[PROBLEM TO SOLVE]:
In the items from the line with "Task: Point to the 214 dimension value" through the end of the items, switch every "hex nut" to "hexagonal nut" and keep everything else the same. Give back only those lines.
____
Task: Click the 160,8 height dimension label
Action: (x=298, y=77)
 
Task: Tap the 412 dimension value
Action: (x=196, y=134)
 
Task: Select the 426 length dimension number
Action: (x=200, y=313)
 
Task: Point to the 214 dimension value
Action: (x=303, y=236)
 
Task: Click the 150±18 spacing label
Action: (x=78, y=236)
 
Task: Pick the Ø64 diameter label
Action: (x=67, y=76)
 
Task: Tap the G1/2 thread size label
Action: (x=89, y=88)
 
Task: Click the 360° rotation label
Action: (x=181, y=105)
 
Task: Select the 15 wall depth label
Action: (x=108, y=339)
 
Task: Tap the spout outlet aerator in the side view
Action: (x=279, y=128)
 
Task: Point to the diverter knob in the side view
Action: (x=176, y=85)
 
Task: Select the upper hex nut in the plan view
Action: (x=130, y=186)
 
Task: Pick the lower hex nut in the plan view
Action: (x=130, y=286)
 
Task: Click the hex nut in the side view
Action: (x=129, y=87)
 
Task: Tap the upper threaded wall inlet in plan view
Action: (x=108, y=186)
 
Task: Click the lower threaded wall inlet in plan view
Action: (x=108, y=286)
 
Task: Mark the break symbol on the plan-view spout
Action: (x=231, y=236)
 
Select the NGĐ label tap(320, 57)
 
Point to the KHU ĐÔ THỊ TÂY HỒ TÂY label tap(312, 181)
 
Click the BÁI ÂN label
____
[PROBLEM SOLUTION]:
Task: Point to the 214 dimension value
Action: (x=303, y=236)
 
Task: Click the 150±18 spacing label
Action: (x=78, y=236)
 
Task: Pick the Ø64 diameter label
Action: (x=67, y=76)
 
Task: Tap the G1/2 thread size label
Action: (x=89, y=88)
 
Task: Click the 360° rotation label
Action: (x=181, y=105)
 
Task: Select the 15 wall depth label
Action: (x=108, y=339)
 
Task: Tap the spout outlet aerator in the side view
Action: (x=279, y=128)
 
Task: Point to the diverter knob in the side view
Action: (x=176, y=85)
 
Task: Select the upper hexagonal nut in the plan view
Action: (x=130, y=186)
 
Task: Pick the lower hexagonal nut in the plan view
Action: (x=130, y=286)
 
Task: Click the hexagonal nut in the side view
Action: (x=129, y=87)
 
Task: Tap the upper threaded wall inlet in plan view
Action: (x=108, y=186)
 
Task: Click the lower threaded wall inlet in plan view
Action: (x=108, y=286)
 
Task: Mark the break symbol on the plan-view spout
Action: (x=231, y=236)
 
Select the NGĐ label tap(320, 57)
 
Point to the KHU ĐÔ THỊ TÂY HỒ TÂY label tap(312, 181)
 
Click the BÁI ÂN label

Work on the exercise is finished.